Yahoo confirmed on Thursday data “associated with at least 500 million user accounts” have been stolen in what may be one of the largest cybersecurity breaches ever.
The company said it believes a “state-sponsored actor” was behind the data breach, meaning an individual acting on behalf of a government. The breach is said to have occurred in late 2014.
“The account information may have included names, email addresses, telephone numbers, dates of birth, hashed passwords (the vast majority with bcrypt) and, in some cases, encrypted or unencrypted security questions and answers,” Yahoo said in a statement.
Yahoo urges users to change their password and security questions and to review their accounts for suspicious activity.
A large-scale data breach was first rumored in August when a hacker who goes by the name of “Peace” claimed to be selling data from 200 million Yahoo users online. The same hacker has previously claimed to sell stolen accounts from LinkedIn and MySpace.

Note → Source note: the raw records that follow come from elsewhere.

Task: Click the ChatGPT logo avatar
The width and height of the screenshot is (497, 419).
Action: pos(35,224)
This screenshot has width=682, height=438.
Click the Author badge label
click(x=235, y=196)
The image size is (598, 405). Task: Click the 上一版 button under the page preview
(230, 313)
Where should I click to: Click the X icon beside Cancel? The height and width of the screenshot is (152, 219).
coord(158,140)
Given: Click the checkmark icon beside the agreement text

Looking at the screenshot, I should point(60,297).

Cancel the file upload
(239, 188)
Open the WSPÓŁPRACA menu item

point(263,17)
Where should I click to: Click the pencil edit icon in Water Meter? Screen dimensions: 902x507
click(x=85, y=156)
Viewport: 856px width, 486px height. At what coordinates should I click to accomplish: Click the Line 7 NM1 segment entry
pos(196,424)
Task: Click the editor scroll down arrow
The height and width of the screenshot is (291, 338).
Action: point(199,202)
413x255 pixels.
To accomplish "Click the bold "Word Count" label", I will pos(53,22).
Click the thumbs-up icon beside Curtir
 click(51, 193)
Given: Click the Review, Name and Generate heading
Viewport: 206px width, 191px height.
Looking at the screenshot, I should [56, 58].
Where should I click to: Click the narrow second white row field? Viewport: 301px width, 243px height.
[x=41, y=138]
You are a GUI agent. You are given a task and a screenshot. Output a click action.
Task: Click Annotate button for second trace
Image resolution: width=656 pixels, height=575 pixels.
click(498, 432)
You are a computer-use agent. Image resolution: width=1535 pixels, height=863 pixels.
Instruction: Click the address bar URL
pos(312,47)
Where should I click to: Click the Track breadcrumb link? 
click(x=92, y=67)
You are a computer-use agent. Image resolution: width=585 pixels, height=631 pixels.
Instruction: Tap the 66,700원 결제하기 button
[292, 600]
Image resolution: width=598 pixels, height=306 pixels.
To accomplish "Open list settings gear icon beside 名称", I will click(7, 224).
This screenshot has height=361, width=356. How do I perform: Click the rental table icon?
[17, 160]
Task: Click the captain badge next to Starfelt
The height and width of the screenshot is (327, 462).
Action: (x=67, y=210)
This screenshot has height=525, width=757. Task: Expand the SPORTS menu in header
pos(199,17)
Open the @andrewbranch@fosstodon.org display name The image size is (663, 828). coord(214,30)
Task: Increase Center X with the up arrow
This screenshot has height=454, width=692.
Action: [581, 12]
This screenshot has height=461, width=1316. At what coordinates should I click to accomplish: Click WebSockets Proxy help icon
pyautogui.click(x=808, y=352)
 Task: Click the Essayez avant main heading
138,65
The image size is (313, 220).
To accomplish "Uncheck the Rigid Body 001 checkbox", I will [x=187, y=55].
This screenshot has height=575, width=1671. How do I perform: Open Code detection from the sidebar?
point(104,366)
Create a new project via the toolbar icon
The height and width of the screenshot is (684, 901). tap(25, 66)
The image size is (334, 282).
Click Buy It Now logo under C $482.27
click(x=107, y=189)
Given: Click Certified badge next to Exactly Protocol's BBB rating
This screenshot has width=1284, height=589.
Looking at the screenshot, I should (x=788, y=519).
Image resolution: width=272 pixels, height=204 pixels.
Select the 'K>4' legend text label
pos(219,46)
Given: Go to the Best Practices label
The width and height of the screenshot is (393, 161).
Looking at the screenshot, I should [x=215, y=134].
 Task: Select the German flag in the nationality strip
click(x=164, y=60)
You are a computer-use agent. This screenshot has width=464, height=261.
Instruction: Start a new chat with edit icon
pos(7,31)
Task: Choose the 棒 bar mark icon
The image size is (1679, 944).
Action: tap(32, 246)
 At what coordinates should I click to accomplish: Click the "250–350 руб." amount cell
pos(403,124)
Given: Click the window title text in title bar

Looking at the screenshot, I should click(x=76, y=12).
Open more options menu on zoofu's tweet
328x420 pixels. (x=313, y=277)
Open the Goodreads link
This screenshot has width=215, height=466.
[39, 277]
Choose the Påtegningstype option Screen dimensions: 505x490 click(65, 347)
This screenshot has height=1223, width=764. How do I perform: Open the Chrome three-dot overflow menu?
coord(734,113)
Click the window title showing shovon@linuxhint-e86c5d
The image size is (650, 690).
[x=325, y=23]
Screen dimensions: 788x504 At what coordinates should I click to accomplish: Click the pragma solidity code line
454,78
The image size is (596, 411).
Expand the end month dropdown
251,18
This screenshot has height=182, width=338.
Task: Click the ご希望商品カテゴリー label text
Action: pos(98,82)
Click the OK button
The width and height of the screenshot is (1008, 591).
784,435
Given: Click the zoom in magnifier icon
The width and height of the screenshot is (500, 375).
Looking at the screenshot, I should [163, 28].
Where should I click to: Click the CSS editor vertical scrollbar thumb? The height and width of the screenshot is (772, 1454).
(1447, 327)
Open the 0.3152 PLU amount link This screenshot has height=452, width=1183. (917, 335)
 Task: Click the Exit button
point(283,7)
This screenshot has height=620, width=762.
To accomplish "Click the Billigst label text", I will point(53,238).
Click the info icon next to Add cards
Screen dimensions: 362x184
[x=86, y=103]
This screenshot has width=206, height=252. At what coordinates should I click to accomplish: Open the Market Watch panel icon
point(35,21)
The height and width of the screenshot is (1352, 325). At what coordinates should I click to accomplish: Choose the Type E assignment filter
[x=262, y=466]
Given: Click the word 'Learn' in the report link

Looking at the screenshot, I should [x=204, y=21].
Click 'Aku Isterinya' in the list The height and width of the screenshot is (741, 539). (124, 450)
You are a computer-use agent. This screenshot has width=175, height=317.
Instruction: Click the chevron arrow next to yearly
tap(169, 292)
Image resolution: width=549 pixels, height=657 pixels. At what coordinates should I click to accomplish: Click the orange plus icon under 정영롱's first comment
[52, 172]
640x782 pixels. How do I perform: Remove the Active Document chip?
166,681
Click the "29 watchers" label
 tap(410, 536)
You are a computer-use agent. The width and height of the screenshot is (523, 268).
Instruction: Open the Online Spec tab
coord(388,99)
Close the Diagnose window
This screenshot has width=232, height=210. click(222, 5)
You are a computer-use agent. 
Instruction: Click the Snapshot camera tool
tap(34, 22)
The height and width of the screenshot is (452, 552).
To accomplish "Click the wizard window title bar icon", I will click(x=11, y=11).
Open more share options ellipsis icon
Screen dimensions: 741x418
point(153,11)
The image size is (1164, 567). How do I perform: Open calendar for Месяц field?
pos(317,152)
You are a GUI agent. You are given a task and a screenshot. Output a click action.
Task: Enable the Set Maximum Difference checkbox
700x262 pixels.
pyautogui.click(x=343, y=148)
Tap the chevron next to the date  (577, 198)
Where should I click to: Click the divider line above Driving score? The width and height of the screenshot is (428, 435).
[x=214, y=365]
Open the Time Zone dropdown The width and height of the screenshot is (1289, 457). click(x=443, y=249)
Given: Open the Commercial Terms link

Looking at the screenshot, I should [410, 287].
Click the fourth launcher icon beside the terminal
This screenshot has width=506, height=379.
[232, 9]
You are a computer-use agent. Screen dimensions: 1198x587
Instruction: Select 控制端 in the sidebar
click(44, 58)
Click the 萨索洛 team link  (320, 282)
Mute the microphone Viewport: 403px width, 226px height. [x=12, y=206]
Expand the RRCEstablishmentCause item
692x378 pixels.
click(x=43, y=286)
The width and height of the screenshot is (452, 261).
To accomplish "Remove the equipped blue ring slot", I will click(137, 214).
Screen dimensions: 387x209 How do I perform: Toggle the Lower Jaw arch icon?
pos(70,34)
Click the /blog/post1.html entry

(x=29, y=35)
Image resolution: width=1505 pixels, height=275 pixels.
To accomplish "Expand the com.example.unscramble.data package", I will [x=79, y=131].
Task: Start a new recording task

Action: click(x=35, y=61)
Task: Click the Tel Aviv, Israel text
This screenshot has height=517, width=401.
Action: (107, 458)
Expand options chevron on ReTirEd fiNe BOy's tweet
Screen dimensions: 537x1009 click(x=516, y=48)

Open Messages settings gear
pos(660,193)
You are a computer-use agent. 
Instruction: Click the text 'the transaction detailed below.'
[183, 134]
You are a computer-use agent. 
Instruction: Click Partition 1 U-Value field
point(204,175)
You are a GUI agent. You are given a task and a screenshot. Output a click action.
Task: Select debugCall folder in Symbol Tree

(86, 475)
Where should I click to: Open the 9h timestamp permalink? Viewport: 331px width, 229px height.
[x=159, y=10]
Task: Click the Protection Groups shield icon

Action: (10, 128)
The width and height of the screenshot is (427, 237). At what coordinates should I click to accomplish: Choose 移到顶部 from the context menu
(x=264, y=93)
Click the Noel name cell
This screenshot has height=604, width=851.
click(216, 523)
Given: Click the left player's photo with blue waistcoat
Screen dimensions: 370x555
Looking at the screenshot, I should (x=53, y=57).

Yahoo originally said it was “aware of a claim” and was investigating the situation. Nearly two months later, it turns out the situation is even worse.
Re/code first reported Yahoo would confirm the data breach.
The data breach comes at a sensitive time for Yahoo.
Verizon agreed to buy Yahoo’s core properties for $4.83 billion in late July, just days before the hack was first reported. The deal is expected to close in the first quarter of 2017.
The mega-breach could create a headache for both companies, including damaging press, scrutiny from regulators and a user exodus, just as they’re working to close the deal and figure out the future of Yahoo.